One of the side trips I made last month was to National Park and Ruapehu. I can vaguely remember stopping at this railway station on a school trip more than 50 years ago:
The weather was quite frustrating. Just as the light came right, clouds rolled in from the west hiding the mountains from view. It did produce some impressive skies however, like this view of Mt Ngaruahoe:
A few minutes earlier there had been quite a lot more of Ngaruahoe visible, but the sky had not yet been lit up:
(you will find a high-resolution copy of this image in my galleries, here)
Closer to the village of National Park, there was a nice contrast in shapes between the water tank and the volcano.
At the time I wished I could raise the camera a couple of metres to get a better perspective. Afterwards I figured out how I could have done it: fitted the camera to my fully extended monopod and use the wireless remote. I’ll remember that.
I made a brief attempt at a view from another angle, from the ski field road on Mt Ruapehu, which did not quite come off due to the cloud and light:
The stream at the start of the road up Mt Ruapehu looks quite different in the summer:
Finally, driving from National Park to Kuratau one passes a site of interest on the shores of Lake Rotoaira. It is the remains of a Maori kainga (village) called Opotaka. It was at one time occupied by the Tu Wharetoa people and I’m sure it’s still of great significance to them.
Why have I included these pictures? During my lunch break earlier that day I was chatting to a Maori guy, a liaison officer with the Department of Conservation. He mentioned that on the northern shores of Lake Rotoaira there was a spot worth visiting: the site of the famous food pit in which the Ngati Toa chief Te Rauparaha is said to have hid while fleeing his enemies, hidden in a kumara pit under the skirts of the wife of a friendly local chief. After he finally escaped, he performed the haka “Ka mate, ka mate” which has now been adopted by almost all New Zealanders (it’s the ritual our All Blacks perform before their matches).

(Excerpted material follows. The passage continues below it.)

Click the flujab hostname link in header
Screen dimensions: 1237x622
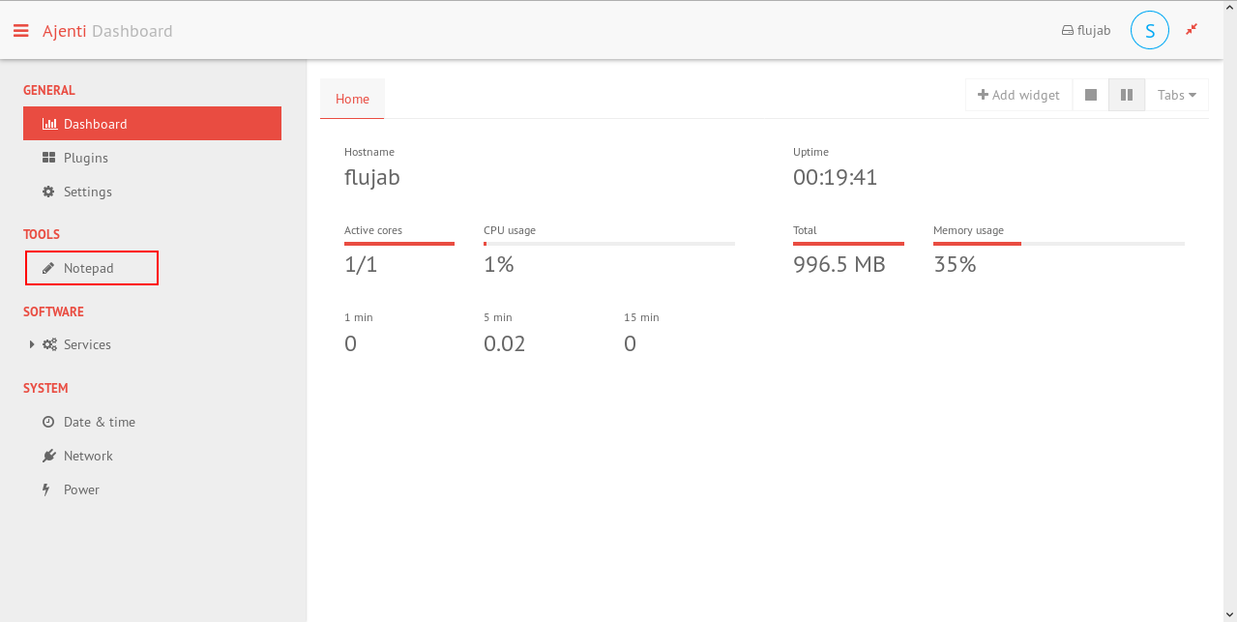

I’m not sure whether this is the right spot or not. It might be (or it might be the nearby island, Motuopuhi). As usual, the story about Te Rauparaha and the origins of the haka gets much more complicated when you start digging into it. Even though the Waitangi Tribunal last year confirmed Ngati Toa as owners of the copyright, its origins appear to go back much further. There is a very interesting paper by John Archer discussing its origins, other hakas and chants, the various translations over the years, and the tribunal decision. You will find that here.